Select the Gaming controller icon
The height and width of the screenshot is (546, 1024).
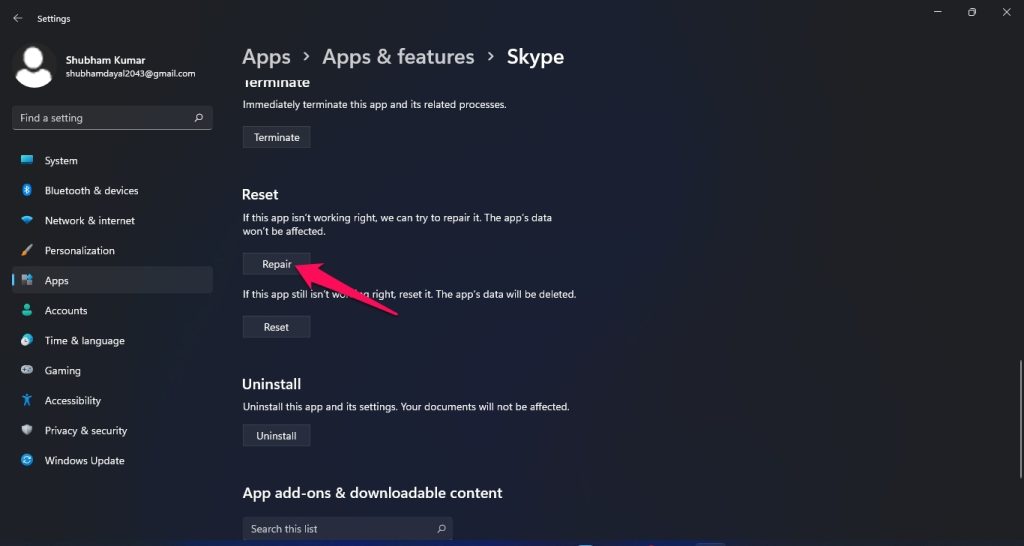pos(27,371)
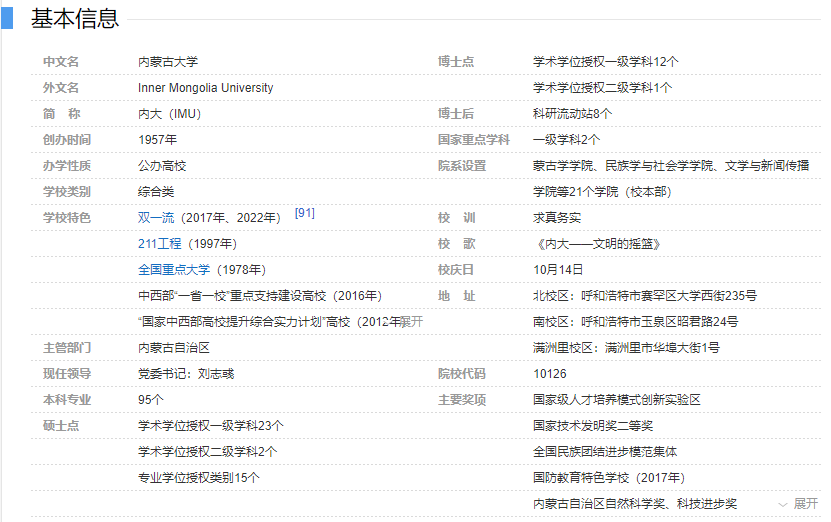Click the 基本信息 section heading
The image size is (831, 522).
click(75, 18)
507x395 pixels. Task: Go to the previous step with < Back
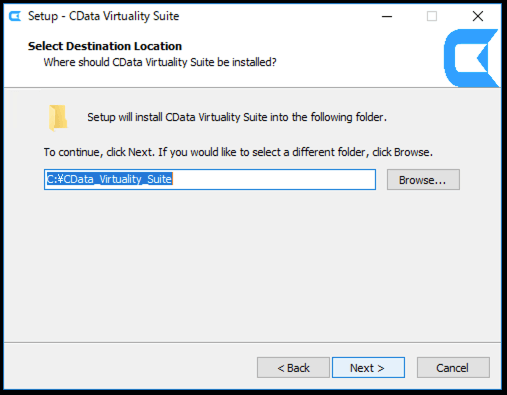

EXERCISE AIM:
The copy should hold exactly the lines from the one containing "The height and" through the final line of the records above, both ends included, and no picture.

TASK SOLUTION:
The height and width of the screenshot is (546, 1024).
pos(27,371)
Click the 基本信息 section heading
The image size is (831, 522).
click(75, 18)
507x395 pixels. Task: Go to the previous step with < Back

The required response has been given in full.